- [Collected data entries]
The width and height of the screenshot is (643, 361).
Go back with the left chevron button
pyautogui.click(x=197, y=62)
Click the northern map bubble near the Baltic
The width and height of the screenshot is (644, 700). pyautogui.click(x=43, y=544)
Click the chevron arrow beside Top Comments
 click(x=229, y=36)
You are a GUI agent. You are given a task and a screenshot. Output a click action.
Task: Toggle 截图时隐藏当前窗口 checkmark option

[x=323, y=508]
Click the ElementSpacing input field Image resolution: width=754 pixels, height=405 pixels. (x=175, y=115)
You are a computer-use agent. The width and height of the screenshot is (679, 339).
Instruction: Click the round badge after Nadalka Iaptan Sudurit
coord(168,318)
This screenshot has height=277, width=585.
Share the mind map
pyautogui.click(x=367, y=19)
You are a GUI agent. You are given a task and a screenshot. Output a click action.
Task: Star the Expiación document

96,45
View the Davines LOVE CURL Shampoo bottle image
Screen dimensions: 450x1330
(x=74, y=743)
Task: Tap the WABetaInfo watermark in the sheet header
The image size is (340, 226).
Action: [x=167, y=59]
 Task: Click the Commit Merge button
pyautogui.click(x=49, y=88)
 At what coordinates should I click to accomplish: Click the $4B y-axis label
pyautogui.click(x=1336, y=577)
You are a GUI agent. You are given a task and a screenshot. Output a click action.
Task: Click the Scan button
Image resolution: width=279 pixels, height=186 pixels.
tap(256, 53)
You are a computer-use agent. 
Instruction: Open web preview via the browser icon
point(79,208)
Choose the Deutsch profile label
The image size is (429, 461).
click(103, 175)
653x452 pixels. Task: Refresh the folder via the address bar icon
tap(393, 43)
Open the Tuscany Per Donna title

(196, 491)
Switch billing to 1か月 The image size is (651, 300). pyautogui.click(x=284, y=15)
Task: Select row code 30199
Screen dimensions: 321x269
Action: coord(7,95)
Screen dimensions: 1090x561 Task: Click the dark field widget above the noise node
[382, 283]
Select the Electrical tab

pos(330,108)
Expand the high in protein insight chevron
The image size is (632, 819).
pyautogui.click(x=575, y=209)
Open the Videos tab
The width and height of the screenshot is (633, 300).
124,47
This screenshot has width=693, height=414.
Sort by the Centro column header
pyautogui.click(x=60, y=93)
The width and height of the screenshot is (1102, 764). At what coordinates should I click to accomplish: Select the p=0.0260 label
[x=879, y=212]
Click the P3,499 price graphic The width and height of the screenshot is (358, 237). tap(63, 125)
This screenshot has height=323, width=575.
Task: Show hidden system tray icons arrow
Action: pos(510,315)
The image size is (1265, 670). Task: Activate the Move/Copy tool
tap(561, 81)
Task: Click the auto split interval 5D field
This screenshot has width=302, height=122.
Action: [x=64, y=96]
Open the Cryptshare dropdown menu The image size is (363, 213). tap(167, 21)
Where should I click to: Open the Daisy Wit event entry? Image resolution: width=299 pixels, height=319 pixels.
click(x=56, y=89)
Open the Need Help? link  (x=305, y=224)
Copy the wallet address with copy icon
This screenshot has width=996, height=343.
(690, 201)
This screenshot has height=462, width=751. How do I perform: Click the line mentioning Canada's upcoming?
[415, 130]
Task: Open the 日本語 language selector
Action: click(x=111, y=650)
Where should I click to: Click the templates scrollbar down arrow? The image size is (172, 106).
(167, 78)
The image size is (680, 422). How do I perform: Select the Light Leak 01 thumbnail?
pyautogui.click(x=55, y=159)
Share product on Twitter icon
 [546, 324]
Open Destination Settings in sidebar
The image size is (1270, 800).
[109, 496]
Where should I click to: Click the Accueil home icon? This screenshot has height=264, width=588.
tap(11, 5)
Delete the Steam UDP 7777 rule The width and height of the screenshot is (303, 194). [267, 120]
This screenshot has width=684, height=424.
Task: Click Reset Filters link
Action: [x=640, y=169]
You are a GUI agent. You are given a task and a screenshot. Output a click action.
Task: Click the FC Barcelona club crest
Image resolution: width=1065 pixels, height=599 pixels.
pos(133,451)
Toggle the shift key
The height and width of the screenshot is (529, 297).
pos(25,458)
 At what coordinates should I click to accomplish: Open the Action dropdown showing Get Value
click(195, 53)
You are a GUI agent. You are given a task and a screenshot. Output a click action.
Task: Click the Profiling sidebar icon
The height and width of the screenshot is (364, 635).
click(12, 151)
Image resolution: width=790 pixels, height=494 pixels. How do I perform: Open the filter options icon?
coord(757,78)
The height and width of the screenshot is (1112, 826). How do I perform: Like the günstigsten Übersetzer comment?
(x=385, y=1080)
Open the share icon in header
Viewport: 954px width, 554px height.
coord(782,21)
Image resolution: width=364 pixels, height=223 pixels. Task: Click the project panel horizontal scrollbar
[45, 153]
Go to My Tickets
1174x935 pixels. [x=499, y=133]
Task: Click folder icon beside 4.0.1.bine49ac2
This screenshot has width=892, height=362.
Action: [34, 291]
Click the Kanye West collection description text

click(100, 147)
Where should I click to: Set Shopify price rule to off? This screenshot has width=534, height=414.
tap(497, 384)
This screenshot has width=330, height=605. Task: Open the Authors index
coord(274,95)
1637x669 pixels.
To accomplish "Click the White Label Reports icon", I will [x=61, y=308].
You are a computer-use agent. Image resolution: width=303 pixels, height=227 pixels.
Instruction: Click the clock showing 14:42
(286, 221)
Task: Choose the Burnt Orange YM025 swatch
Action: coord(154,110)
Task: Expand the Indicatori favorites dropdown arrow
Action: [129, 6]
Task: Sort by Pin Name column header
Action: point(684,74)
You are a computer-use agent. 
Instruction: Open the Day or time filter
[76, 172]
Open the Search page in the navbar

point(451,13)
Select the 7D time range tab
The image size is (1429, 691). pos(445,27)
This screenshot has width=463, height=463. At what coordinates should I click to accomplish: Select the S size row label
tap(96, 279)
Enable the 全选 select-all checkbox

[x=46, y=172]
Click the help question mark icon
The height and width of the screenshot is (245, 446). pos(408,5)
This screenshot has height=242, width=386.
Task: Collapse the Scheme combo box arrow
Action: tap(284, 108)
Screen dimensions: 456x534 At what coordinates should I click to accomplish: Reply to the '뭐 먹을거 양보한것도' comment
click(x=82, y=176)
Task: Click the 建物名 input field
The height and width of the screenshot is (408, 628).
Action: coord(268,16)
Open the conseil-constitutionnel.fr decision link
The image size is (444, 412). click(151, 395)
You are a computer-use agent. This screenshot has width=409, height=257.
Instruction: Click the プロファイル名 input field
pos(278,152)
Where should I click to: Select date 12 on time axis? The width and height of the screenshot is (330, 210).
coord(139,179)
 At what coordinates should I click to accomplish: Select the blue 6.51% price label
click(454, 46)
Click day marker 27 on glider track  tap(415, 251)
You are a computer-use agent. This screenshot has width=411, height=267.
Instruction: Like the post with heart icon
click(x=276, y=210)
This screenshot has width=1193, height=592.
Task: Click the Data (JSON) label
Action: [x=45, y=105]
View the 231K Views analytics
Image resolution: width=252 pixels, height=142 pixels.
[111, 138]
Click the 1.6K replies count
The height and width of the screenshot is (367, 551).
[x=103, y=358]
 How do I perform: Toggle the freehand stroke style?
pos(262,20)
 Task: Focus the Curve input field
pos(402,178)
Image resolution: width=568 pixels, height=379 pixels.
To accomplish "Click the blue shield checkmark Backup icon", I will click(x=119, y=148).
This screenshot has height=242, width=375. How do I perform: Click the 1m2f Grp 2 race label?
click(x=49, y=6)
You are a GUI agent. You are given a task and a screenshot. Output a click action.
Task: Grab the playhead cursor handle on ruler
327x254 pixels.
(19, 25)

- [What you need to do] The required answer is the exact run of lines above starting at the line with "Task: Click the Scan button" and ending at the line with "Task: Select row code 30199", with both ends present.

- [Result of the task]
Task: Click the Scan button
Image resolution: width=279 pixels, height=186 pixels.
tap(256, 53)
You are a computer-use agent. 
Instruction: Open web preview via the browser icon
point(79,208)
Choose the Deutsch profile label
The image size is (429, 461).
click(103, 175)
653x452 pixels. Task: Refresh the folder via the address bar icon
tap(393, 43)
Open the Tuscany Per Donna title

(196, 491)
Switch billing to 1か月 The image size is (651, 300). pyautogui.click(x=284, y=15)
Task: Select row code 30199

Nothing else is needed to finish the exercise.